La dichiarazione dei redditi congiunta vincola sempre entrambe i coniugi che rispondono verso il fisco sia nel caso in cui sia intervenuta la separazione legale sia nel caso in cui il reddito sia il provento di attività illecite di uno solo.
Lo ha stabilito la Corte di cassazione che, con la sentenza n. 20856 dell’8 ottobre 2010, ha accolto il ricorso dell’amministrazione finanziaria.
La dichiarazione dei redditi congiunta, consentita a coniugi non separati, costituisce una facoltà che, una volta esercitata per libera scelta degli interessati, produce tutte le conseguenze, vantaggiose, ed eventualmente svantaggiose, che derivano dalla legge e che ne connotano il peculiare regime, a prescindere dalle successive vicende del matrimonio; ne consegue, pertanto, che la responsabilità solidale dei coniugi per il pagamento dell’imposta ed accessori, iscritti a ruolo a nome del marito a seguito di accertamento, prevista dall’ultimo comma dell’art. 17 L 114/1977, non è influenzata dal venir meno, successivamente alla dichiarazione congiunta, della convivenza matrimoniale per separazione personale.

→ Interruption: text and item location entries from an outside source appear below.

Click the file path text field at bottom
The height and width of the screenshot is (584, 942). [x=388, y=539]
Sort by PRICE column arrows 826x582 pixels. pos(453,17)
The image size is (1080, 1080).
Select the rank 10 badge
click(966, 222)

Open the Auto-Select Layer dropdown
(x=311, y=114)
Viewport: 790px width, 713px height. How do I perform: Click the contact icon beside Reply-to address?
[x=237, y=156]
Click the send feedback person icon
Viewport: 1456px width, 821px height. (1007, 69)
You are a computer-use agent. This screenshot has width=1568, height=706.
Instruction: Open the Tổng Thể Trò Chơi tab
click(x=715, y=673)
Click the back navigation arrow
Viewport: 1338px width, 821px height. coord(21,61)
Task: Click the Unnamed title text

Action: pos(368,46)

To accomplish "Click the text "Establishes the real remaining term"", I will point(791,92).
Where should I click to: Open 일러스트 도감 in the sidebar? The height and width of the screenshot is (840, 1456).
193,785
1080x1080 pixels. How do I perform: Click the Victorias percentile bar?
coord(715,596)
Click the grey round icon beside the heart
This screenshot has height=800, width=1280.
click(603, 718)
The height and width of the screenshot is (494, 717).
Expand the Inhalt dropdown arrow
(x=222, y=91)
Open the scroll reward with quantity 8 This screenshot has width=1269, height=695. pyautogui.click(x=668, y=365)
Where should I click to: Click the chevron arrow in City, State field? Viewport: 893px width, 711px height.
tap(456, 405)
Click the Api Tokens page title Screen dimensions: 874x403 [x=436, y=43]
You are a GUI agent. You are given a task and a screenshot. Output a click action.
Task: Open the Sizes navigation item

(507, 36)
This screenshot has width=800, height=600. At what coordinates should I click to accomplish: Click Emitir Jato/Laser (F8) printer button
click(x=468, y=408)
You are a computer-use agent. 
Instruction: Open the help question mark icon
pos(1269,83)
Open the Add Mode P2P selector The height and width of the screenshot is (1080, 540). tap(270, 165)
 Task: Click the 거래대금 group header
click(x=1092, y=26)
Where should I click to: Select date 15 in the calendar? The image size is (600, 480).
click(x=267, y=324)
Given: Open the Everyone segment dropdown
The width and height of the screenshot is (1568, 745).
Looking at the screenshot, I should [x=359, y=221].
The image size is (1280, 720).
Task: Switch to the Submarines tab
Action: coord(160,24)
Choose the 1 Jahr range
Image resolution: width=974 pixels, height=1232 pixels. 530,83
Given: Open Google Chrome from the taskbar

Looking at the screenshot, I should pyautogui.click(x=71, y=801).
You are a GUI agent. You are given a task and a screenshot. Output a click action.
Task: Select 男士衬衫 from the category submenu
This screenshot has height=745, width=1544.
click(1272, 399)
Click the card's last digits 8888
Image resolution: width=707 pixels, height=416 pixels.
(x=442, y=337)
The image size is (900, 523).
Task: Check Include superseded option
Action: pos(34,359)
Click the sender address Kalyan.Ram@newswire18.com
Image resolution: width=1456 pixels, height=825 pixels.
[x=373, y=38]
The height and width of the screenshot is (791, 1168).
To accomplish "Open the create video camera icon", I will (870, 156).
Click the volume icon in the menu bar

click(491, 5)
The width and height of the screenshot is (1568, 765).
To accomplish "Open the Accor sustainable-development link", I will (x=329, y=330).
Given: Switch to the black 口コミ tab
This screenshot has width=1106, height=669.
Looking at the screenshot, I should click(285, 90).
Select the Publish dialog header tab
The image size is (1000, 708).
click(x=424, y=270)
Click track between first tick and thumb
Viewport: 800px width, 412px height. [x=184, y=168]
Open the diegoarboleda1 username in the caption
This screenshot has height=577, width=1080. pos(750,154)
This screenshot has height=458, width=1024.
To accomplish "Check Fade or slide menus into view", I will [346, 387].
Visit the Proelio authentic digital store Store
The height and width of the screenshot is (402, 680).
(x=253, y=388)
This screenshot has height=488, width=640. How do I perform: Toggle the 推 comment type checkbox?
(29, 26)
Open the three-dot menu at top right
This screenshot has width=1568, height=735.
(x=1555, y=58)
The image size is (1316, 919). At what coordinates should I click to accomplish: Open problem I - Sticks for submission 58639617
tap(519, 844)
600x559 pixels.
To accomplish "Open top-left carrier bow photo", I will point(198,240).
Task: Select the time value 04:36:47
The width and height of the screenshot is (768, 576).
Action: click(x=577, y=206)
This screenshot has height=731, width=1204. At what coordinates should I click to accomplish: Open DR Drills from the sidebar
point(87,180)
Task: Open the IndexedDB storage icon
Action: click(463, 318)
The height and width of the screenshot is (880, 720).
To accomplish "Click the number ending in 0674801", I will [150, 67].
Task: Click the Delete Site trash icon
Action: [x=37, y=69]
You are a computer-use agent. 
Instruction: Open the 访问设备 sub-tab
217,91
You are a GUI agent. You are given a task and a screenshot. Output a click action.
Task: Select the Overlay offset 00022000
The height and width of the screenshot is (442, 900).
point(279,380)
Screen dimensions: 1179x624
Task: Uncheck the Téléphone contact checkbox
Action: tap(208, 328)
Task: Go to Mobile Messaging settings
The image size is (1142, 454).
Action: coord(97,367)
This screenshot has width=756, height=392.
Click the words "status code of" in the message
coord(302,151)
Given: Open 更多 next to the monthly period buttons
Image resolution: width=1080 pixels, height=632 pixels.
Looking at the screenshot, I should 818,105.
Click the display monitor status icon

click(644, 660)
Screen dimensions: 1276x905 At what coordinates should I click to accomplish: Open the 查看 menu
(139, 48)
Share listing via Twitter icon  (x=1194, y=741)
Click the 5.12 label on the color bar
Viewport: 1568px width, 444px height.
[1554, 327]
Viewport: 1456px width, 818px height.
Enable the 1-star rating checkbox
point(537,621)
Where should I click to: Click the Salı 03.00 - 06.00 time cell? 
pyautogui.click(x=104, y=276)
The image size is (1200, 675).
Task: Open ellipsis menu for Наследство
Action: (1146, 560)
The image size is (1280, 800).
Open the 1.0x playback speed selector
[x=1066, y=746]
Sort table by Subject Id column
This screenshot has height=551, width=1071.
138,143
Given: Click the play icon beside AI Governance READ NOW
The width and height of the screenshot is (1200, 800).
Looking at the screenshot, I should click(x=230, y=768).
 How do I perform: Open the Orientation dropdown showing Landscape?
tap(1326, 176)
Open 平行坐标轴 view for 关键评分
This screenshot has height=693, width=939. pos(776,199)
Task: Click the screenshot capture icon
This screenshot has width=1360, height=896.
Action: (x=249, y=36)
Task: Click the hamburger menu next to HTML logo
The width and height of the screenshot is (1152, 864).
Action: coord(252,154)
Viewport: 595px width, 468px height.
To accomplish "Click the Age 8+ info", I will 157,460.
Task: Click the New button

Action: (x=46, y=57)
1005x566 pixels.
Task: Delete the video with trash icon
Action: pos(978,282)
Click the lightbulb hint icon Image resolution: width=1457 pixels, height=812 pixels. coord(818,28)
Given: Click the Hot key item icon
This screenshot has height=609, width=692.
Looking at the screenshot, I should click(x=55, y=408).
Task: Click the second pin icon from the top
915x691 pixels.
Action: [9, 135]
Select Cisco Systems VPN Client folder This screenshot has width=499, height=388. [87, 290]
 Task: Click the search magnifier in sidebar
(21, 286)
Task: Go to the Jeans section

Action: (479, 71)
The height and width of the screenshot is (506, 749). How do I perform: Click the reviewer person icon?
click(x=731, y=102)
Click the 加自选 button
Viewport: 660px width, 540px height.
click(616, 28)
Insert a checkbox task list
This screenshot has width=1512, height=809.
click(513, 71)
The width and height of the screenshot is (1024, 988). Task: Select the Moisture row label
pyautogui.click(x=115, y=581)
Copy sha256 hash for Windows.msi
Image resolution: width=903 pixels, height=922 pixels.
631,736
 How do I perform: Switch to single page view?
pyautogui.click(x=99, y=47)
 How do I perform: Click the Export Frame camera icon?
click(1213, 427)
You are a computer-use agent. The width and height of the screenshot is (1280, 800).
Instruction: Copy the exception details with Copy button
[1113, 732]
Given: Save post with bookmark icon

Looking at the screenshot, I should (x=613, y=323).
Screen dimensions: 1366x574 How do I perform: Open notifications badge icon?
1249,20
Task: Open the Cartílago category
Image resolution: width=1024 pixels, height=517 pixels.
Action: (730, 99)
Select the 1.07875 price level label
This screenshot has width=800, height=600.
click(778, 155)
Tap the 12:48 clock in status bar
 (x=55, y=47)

Né l’assenza di qualsiasi rilevanza ostativa è suscettibile di dar corpo ad un dubbio di legittimità costituzionale in riferimento all’art. 24 Cost.,essendo da escludere che la mancata impugnazione da parte del marito dall’avviso di mora a lui notificato renda definitiva l’obbligazione tributaria nei confronti della moglie separata, avendo costei la possibilità di impugnare autonomamente l’avviso di mora e di far valere, in tale sede, tutte le possibili ragioni di contrasto con la pretesa tributaria, in relazione anche alla mancata notifica diretta degli atti precedenti, e in primo luogo dell’avviso di accertamento, e neppure in riferimento all’art. 53 Cost., atteso che la capacitàc ontríbutíva dei. coníugí va valutata con riguardo alla loro condizione all’epoca della dichiarazione congiunta.